45 min. to 1 hr. at 15 PSI works well for sterilizing Rye grain.
As occasionally happens, a jar will stall with only a little bit of substrate uncolonized. It may be that there is some yeast or bacteria (usually "wet spot") preventing the growth or the air ran out or it's too wet or dry or ?
Instead of throwing them out, some experiments were tried:
A regular case knife was wrapped with Al foil, boiled for 15 minutes, and placed (still wrapped) into the transfer chamber. The stalled jar is sprayed with lysol, wiped down and put in the chamber. A box of Saran wrap is also sprayed, wiped, and put in the chamber. After the air in the chamber has turned over a few times, the jar is inverted and the cake is birthed. The case knife is drawn from the Al foil sheath and used to cut away most of the uncolonized substrate. Then a length of Saran wrap is pulled from the roll and immediately placed on the exposed substrate. Press the plastic wrap down gently to contact the cake. Place the cake in a reasonably clean environment to finish colonizing. Typically the cake puts on a burst of growth and colonizes the remaining substrate under the plastic wrap in just a few days. This process has worked 3 times in a row now, so it wasn't just some lucky fluke. A transfer box with filtered air was used and is probably necessary for this tek to succeed.
P.S. This process has worked well many times since the above was written. The yields are somewhat less than a perfect run, but that's to be expected. This technique has also worked well when performed in front of the output from a HEPA filter. In the case of "wet spot" bacteria or yeast, the contaminants are mostly cut away and the rest die out (apparently) because of the change in environment. These are the only 2 contaminants that I've seen that will halt the growth, but not over run the existing mycelium. They will co-exist for a long time. Some Helpful Products
There are some filters made for floor register vents (available at Walmart) which make great tops for the jars. They greatly improve the air exchange and cut down (or eliminate) stalled jars. The ones tested are "AmericanAirFilter". They are a non-woven material like a very fine Scotchbrite "scrubbie."

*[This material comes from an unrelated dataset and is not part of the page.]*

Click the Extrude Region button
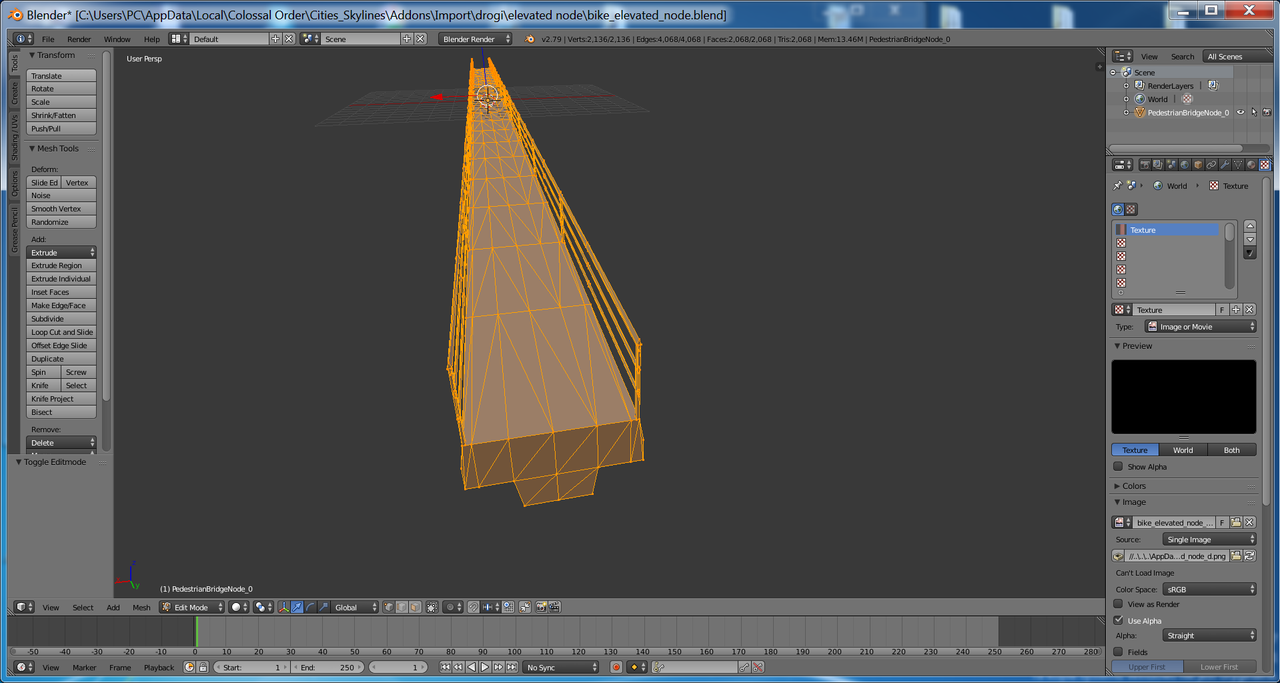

Just cut into pieces to fit the jars and screw the band on over them. One or two layers work well. It is recommended that you cover the top loosely with Al foil during sterilization and incubation.
This is an alcohol based emollient clear gel that sterilizes, then needs no rinsing or drying. Gentle on hands and dries clean. (also at Walmart)
Drying & Storage
Here's one easy way to dry the fruit. The fan is a small 4" fan from Walmart. For really cracker dry results, a desiccator of some kind is called for.
This setup works well for pre drying. Then one can use a desiccator to make them cracker dry. This setup also works fairly well without a desiccator, but they have the consistency of stale crackers. If left in the pan for about 36 hours, they get pretty darn dry. (except in very humid environments.) For storage, put them in plastic bags or mason jars, fill with CO2 and then put them into the freezer.
One can make the CO2 by putting several Tbsps of baking soda in an empty dist. water jug, then pouring in a slosh of vinegar. The jug fills with CO2 which can be poured into the plastic bags with the dried fruit. Do this in a draft free area and just imagine that you are pouring honey. ( Be careful not to pour any of the vinegar/baking soda in) To test, light a match and put it down into the open bag, mason jar, or distilled water jug to see if it's full of CO2 . It should go out as soon as it enters the bag. CO2 is heavier than air and it will displace the air in the bag as you pour it in.